Translation is a Profession, Too.
In Part 1 of Translation is a Profession, Too, we looked at one of the quintessential conundrums in the translation profession: that despite having all the hallmarks of a profession, translators are not accorded the respect, and often not the level of payment, that a professional should be able to expect. We analysed the causes for this situation, enumerated what it means to be a professional, and looked at the two key pitfalls – the Dunning-Kruger Effect, and Impostor Syndrome.
In Part 2 we’ll look at some of the methods and resources a young translator can use to edge towards true professionalism, to earn respect, and to earn a higher income.
So assuming we’re agreed that the idea is to edge towards true professionalism, there are various different approaches to take (and this isn’t an exhaustive list):
- Post-grad courses
But before we look at each of these in more detail, it’s worth noting the one overall thing we need to do: we need to adopt a mindset of continuous learning. All of the ways we’ll look at below are about learning; the world translation market is growing; the technologies involved are racing forwards; the sub-types of translation are multiplying and growing into entire separate specialisations. It’s an exciting time to be in this profession – and to stay in it, we need to keep learning.
Attending conferences, either as a participant, or as a speaker, is a great way to get up to speed with what’s going on in the industry, and to let people know about you. This is just a selection of the translation and interpreting conferences we have had in the last 18 months:
And there are many more – smaller, local to you, cheaper to attend; bigger, international, expensive to attend and invaluable for contacts and learnings.
There are the geekfests, for becoming experts at using CAT systems, such as MemoQ Fest. There are there international ones, such as GALA. There are national ones, like UTIC (Ukraine) and Translation Forum Russia. All of these events will provide an amazing experience and give you a different level of understanding of the profession – a level that many of your less active competitors won’t have.
A number of language service providers provide internship opportunities, Eclectic Translations included. They are a great opportunity to gain experience in a variety of fields, even fields you will never want to go back to again! My only internship was in the House of Commons in England. I worked there for 3 days when I was 16. It was fascinating. It was an amazing building to be in, full of politicians that you’d see every day in the news. But it was bloody awful. And I realized that no, I don’t want to be prime minister, thanks.
Anyway, investigate and sign up for internships, anything from a week to 3 months – you can even sometimes get paid for them.
Volunteer projects are more on-going opportunities, for after you’ve done your internships. Look out for worthy projects that you could be interested in volunteering for – there’s so much that needs a volunteer’s help. For example, you could work for local charities as a translator. You can join Translators without Borders. You can translate the subtitles for TED talks. There are non-commercial events, like film festivals – Message to Man happens every year in St. Petersburg. There are things like the St Petersburg International Economic Forum – a great opportunity to use your language in real life.
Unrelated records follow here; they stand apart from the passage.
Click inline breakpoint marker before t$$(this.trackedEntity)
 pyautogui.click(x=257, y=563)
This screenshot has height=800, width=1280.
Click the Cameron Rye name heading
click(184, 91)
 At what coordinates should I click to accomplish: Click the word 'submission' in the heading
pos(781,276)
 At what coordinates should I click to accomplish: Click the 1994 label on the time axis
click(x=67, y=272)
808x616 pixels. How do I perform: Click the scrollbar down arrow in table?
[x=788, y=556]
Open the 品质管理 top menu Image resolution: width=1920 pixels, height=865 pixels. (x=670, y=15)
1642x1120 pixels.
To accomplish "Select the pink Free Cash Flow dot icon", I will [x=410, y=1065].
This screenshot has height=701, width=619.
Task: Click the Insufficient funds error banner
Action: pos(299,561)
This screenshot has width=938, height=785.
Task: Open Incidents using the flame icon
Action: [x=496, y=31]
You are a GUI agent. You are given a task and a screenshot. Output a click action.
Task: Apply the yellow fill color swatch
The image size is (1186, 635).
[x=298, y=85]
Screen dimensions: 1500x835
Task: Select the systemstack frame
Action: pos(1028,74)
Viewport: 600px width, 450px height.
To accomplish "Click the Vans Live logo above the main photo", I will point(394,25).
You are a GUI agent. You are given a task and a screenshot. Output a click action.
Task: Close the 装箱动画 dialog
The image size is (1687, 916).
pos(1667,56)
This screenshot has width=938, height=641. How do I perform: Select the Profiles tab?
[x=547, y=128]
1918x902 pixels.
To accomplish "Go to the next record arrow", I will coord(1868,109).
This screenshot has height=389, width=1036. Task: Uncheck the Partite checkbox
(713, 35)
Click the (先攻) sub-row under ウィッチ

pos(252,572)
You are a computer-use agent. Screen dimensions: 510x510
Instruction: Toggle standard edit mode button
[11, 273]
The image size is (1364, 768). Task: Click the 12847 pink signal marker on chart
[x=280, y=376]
You can get online and explore websites like idealist.org – you’ll find jobs there that meet your ideals, and opportunities to contribute. The United Nations has an internship program, if you want to improve your CV, that’s a great place to start. There’s translationsforprogress – another volunteer site. All of these opportunities allow you to assist on and off, you don’t have to commit long term. You’ll get direct practice, learn to work with other people, find areas that you’re good and, and those where you’re not so strong.
This is one of the most important things for Eclectic as a company. This is what feedback looks like:
You submitted a file you’ve translated, somebody – an editor – has gone through it after you, they’ve made comments about you not researching someone’s name, they’ve changed your carefully selected words, picked up a few typos, changed ‘roubles’ to RUB. Then a proofreader went over it, too – they copy-pasted things around! They changed the word order! They accepted a bunch of the editor’s comments!
A bloody mess, isn’t it?
Not all translation companies will give you feedback, and certainly not this detailed. But you must ask for it; the nature of being a freelancer means you’re unlikely to get many other learning opportunities. But learn from feedback you must, no matter how hard it is to look at the mess on the page. Despite your first conviction, that they’re stupid, you’ll soon find out that they have their reasons. Context. Client requirements. Historic errors, carried forward. Personal preference. Whatever. So, let down the barrier, put your ego to bed, and go and ask – why did you change this? I thought this was the right way to spell that person’s name? How did the decision get taken to change this to that? Insist on feedback, ask questions, you’ll learn, you’ll get better – and you’ll be able to charge more for your services.